- _DATA EXTRACT_
▼

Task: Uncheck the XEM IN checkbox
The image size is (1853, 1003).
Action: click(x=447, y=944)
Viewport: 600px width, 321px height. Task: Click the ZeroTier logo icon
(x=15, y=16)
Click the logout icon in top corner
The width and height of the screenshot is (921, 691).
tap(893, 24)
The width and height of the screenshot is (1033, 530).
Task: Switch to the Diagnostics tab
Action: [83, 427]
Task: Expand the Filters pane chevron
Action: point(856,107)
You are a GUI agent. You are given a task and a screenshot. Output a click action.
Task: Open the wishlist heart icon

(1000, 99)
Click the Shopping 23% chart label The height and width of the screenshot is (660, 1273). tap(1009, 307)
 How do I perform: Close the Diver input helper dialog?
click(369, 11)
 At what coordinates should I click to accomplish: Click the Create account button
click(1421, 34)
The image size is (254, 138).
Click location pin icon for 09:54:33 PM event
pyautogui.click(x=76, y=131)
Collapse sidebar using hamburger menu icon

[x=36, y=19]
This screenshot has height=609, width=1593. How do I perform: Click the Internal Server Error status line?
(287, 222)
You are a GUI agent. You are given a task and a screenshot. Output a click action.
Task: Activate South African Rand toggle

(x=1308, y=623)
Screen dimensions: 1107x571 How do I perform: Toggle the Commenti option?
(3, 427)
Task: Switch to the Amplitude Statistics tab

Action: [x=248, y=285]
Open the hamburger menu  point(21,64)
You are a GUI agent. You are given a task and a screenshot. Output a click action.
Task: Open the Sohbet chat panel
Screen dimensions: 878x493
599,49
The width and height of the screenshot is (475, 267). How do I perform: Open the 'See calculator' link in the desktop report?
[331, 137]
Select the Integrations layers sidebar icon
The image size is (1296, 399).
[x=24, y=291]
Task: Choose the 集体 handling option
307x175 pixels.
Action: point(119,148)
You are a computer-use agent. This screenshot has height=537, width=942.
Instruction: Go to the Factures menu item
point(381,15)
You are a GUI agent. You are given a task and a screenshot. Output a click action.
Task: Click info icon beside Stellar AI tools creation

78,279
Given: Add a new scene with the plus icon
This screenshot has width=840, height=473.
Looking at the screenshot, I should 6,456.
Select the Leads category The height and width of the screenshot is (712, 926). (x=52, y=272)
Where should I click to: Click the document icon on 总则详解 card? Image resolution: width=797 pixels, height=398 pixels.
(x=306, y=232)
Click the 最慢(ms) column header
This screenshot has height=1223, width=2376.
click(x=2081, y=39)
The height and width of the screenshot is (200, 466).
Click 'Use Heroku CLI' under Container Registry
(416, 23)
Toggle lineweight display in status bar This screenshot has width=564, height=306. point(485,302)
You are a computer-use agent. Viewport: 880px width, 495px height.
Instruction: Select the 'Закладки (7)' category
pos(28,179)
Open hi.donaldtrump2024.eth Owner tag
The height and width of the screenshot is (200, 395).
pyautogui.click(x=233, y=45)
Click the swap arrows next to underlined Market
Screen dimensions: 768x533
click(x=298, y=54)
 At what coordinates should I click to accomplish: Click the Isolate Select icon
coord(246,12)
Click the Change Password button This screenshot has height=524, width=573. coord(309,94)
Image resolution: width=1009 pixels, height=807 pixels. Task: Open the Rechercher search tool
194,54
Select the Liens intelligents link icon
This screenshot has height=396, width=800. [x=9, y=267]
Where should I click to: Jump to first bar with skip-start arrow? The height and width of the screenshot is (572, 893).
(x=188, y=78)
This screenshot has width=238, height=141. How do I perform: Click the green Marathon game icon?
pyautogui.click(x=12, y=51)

▲

- _WORK TO DO_
Please reproduce every one of the records above word for word, without changing anything.

- _ANSWER TO THIS PROBLEM_
Task: Uncheck the XEM IN checkbox
The image size is (1853, 1003).
Action: click(x=447, y=944)
Viewport: 600px width, 321px height. Task: Click the ZeroTier logo icon
(x=15, y=16)
Click the logout icon in top corner
The width and height of the screenshot is (921, 691).
tap(893, 24)
The width and height of the screenshot is (1033, 530).
Task: Switch to the Diagnostics tab
Action: [83, 427]
Task: Expand the Filters pane chevron
Action: point(856,107)
You are a GUI agent. You are given a task and a screenshot. Output a click action.
Task: Open the wishlist heart icon

(1000, 99)
Click the Shopping 23% chart label The height and width of the screenshot is (660, 1273). tap(1009, 307)
 How do I perform: Close the Diver input helper dialog?
click(369, 11)
 At what coordinates should I click to accomplish: Click the Create account button
click(1421, 34)
The image size is (254, 138).
Click location pin icon for 09:54:33 PM event
pyautogui.click(x=76, y=131)
Collapse sidebar using hamburger menu icon

[x=36, y=19]
This screenshot has height=609, width=1593. How do I perform: Click the Internal Server Error status line?
(287, 222)
You are a GUI agent. You are given a task and a screenshot. Output a click action.
Task: Activate South African Rand toggle

(x=1308, y=623)
Screen dimensions: 1107x571 How do I perform: Toggle the Commenti option?
(3, 427)
Task: Switch to the Amplitude Statistics tab

Action: [x=248, y=285]
Open the hamburger menu  point(21,64)
You are a GUI agent. You are given a task and a screenshot. Output a click action.
Task: Open the Sohbet chat panel
Screen dimensions: 878x493
599,49
The width and height of the screenshot is (475, 267). How do I perform: Open the 'See calculator' link in the desktop report?
[331, 137]
Select the Integrations layers sidebar icon
The image size is (1296, 399).
[x=24, y=291]
Task: Choose the 集体 handling option
307x175 pixels.
Action: point(119,148)
You are a computer-use agent. This screenshot has height=537, width=942.
Instruction: Go to the Factures menu item
point(381,15)
You are a GUI agent. You are given a task and a screenshot. Output a click action.
Task: Click info icon beside Stellar AI tools creation

78,279
Given: Add a new scene with the plus icon
This screenshot has width=840, height=473.
Looking at the screenshot, I should 6,456.
Select the Leads category The height and width of the screenshot is (712, 926). (x=52, y=272)
Where should I click to: Click the document icon on 总则详解 card? Image resolution: width=797 pixels, height=398 pixels.
(x=306, y=232)
Click the 最慢(ms) column header
This screenshot has height=1223, width=2376.
click(x=2081, y=39)
The height and width of the screenshot is (200, 466).
Click 'Use Heroku CLI' under Container Registry
(416, 23)
Toggle lineweight display in status bar This screenshot has width=564, height=306. point(485,302)
You are a computer-use agent. Viewport: 880px width, 495px height.
Instruction: Select the 'Закладки (7)' category
pos(28,179)
Open hi.donaldtrump2024.eth Owner tag
The height and width of the screenshot is (200, 395).
pyautogui.click(x=233, y=45)
Click the swap arrows next to underlined Market
Screen dimensions: 768x533
click(x=298, y=54)
 At what coordinates should I click to accomplish: Click the Isolate Select icon
coord(246,12)
Click the Change Password button This screenshot has height=524, width=573. coord(309,94)
Image resolution: width=1009 pixels, height=807 pixels. Task: Open the Rechercher search tool
194,54
Select the Liens intelligents link icon
This screenshot has height=396, width=800. [x=9, y=267]
Where should I click to: Jump to first bar with skip-start arrow? The height and width of the screenshot is (572, 893).
(x=188, y=78)
This screenshot has width=238, height=141. How do I perform: Click the green Marathon game icon?
pyautogui.click(x=12, y=51)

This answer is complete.